ABSTRACT_CHATGPT

Reproducibility in the Age of Agents

Agent-driven science is scaling faster than our ability to trust it. As agents generate analyses at unprecedented speed, we risk automating the reproducibility crisis itself—producing more results, but with less provenance, less transparency, and more “slop.”

Galaxy needs to meet this moment by confronting a new reproducibility crisis—one that is accelerating with the rise of agents.

The claim we make is simple: the infrastructure built for human reproducibility is exactly what agents need—and therefore Galaxy’s role must not be to adapt away from its core principles and strengths, but to double down on them.

We demonstrate this through two new Galaxy capabilities, both designed for humans but that immediately give agents new leverage and incentive to prioritize reproducibility and build workflows that communicate their story and provenance.

History Notebooks are Galaxy-flavored markdown documents attached to histories. They give every analysis a living narrative, with embedded dataset views, job parameter tables, and interactive visualizations that persist and version alongside the data. A researcher can document solo; a human can co-author with the in-app AI assistant; an external agent like Claude Code can drive analysis via the API and document its own work as it goes—building a versioned narrative a human can review after the fact, not just a chat transcript that evaporates. Crucially, when a workflow is extracted from a documented history, the notebook becomes the workflow’s built-in report — the narrative travels with the computation, so every future invocation carries the context needed to interpret its outputs. The antidote to slop isn’t less automation—it’s better infrastructure. There has never been a better time to make the communication of an analysis as reproducible as the analysis itself.

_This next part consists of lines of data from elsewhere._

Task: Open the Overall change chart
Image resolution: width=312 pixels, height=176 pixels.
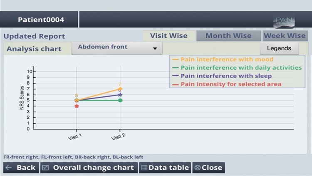Action: coord(93,168)
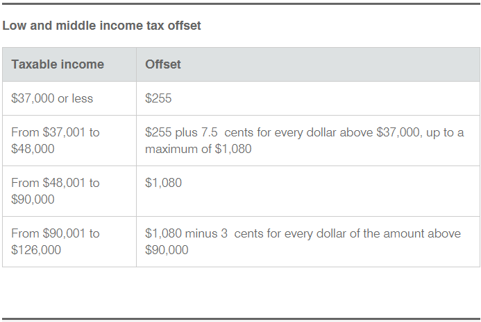This screenshot has height=322, width=481.
Task: Click the horizontal rule below the table
Action: 240,319
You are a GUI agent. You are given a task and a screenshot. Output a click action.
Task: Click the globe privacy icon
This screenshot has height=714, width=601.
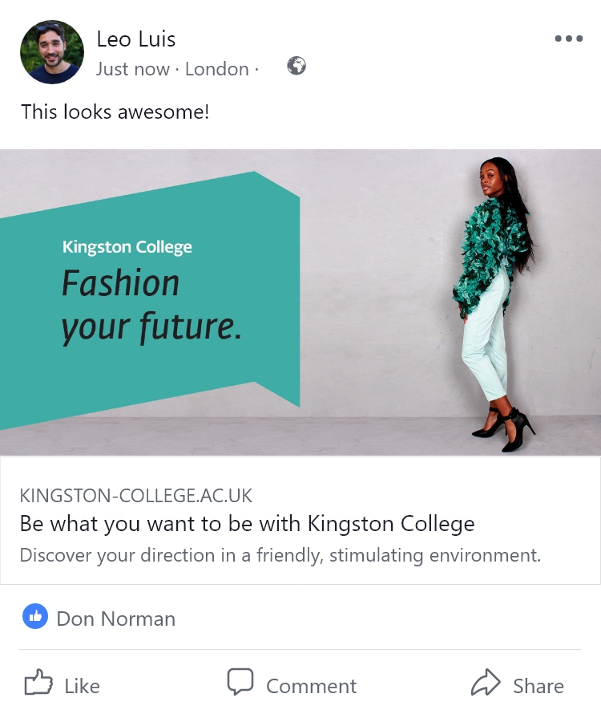click(x=296, y=67)
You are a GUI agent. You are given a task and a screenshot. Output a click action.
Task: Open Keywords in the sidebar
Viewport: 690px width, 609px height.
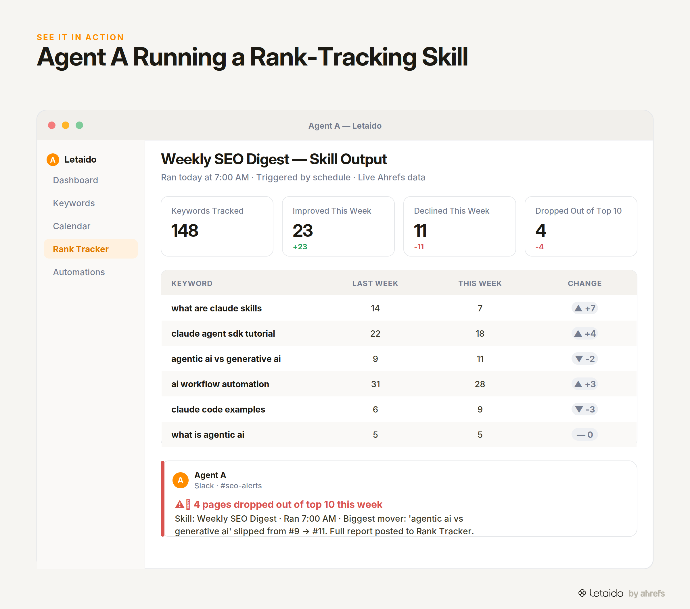74,203
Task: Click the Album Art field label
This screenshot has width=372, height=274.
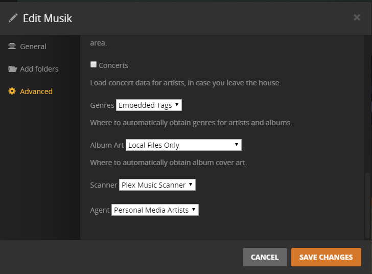Action: (x=107, y=145)
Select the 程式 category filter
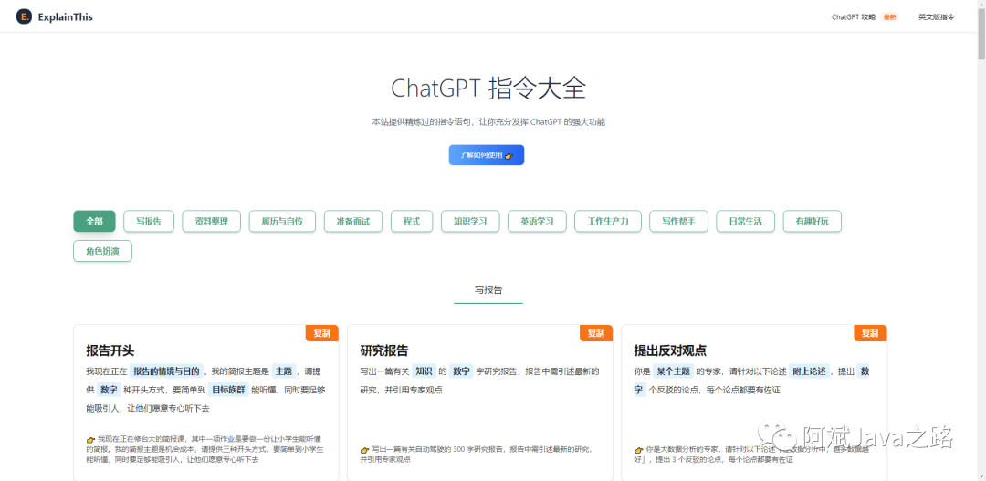 click(x=412, y=222)
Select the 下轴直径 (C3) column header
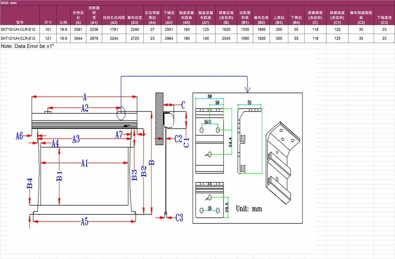Screen dimensions: 395x259 click(x=384, y=20)
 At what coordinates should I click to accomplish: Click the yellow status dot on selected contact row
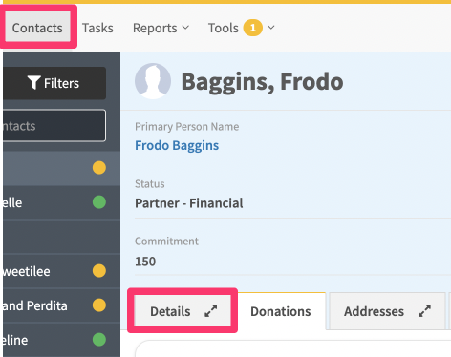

Workflow State Validation brings the static checks of the Galaxy runtime outside the browser and workflow editor — the long-missing piece that makes Format2 (YAML) workflows a first-class citizen. Concise enough for a human to read, structured enough for an agent to compose, and now validated against typed parameter schemas for 10,000+ ToolShed tools. No Galaxy server required. Build in your own editor with autocompletion and inline documentation; validate every parameter name, value, select option, conditional branch, and collection type connection in milliseconds. This is the workflow authoring experience bioinformaticians have loved about text-based systems like Nextflow — but with static guarantees only a centralized typed tool registry can provide. The difference between catching a misspelled output directory and catching an invalid alignment scoring option that would silently produce wrong results. For agents, the leverage compounds: the concise format fits in a context window, structured per-parameter error reports replace trial-and-error execution cycles, and the resulting workflows are statically verified before they ever run.

Together, these features illustrate a broader pattern: Galaxy’s reproducibility infrastructure is not overhead for agents to bypass—it is the feedback loop that makes agent-assisted science trustworthy by design.